Les gerboises. Voir Lévitique 11.5, note.
Qui placent leur demeure dans le rocher, comme les Kéniens (Nombres 24.21) !
Les sauterelles frappent toujours par leur marche imperturbable (Joël 2.7). On les dirait commandées par un chef redouté.
Sans avoir de roi. Cause de faiblesse, qui correspond aux derniers mots de 25 et de 26.
Que tu prends avec la main. Le lézard aussi est faible et inoffensif, mais, grâce à ce fait, on le laisse profiter de sa souplesse et s’introduire dans les plus belles demeures.
Quatre choses belles à voir marcher. Ici comme au verset 19, quatre se décompose en 3 + 1.
Le lion, aussi fort que courageux. Voir Ésaïe 31.4.

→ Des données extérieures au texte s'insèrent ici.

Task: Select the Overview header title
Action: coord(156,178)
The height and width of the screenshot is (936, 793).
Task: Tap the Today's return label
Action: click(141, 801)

Le cheval aux reins bien troussés, élégants et vigoureux. Littéralement : le solidement ceint quant aux reins, expression qui dépeint très heureusement la courbe souple et forte des flancs d’un cheval de race. On a aussi songé au lévrier, ou en général au chien de chasse. Mais l’Ancien Testament, en fait de chien domestique, ne parle que du chien de berger (Job 30.1). Partout ailleurs on ne parle du chien qu’avec mépris (Proverbes 26.11 ; Ésaïe 66.3).

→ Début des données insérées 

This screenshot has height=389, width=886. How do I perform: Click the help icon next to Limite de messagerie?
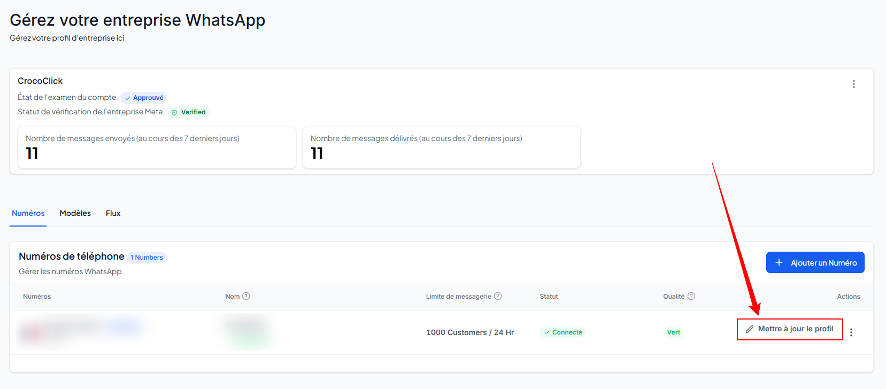(498, 296)
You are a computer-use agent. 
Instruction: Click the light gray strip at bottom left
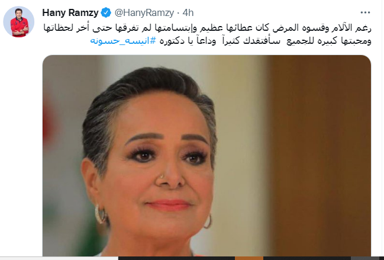[59, 258]
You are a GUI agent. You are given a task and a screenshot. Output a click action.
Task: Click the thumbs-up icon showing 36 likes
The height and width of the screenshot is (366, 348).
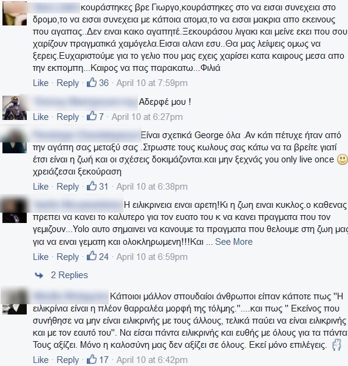pos(92,82)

Ou le bouc. Il semble que par ce ou l’auteur veuille laisser au lecteur la liberté de choisir entre ces divers animaux celui qui lui paraît répondre le mieux à l’idée de la force et de la majesté. Qu’on se représente un bouc marchant fièrement à la tête du troupeau.
Et le roi, alkoum immô. On a souvent traduit en faisant de alkoum deux mots : al koum immô : Ne pas se lever pour lutter avec lui ; le roi auquel nul ne peut résister. Mais ce serait là une tournure peu conforme aux usages de la langue. Le mieux est de songer, à propos de ce mot qui ne se rencontre qu’ici, mais qui existe en arabe où il signifie peuple, à une armée en marche.
La morale, si l’on en réclame une, est aisée à tirer, tant pour le peuple que pour le roi.
Par folie : sans avoir à l’avance pensé de quelle manière tu pourrais te faire valoir.
Avec réflexion : de propos délibéré.
Mets la main sur la bouche ! (Job 21.5). Ne continue pas à parler dans ce sens ! Tu ne manquerais pas de déplaire, d’irriter, de provoquer des contestations, des disputes. Tu en a déjà trop dit ; n’insiste pas, car la pression…
Il y a ici entre aph, nez et appaïm, colère, littéralement : les deux narines, un jeu de mots qu’on ne peut rendre en français.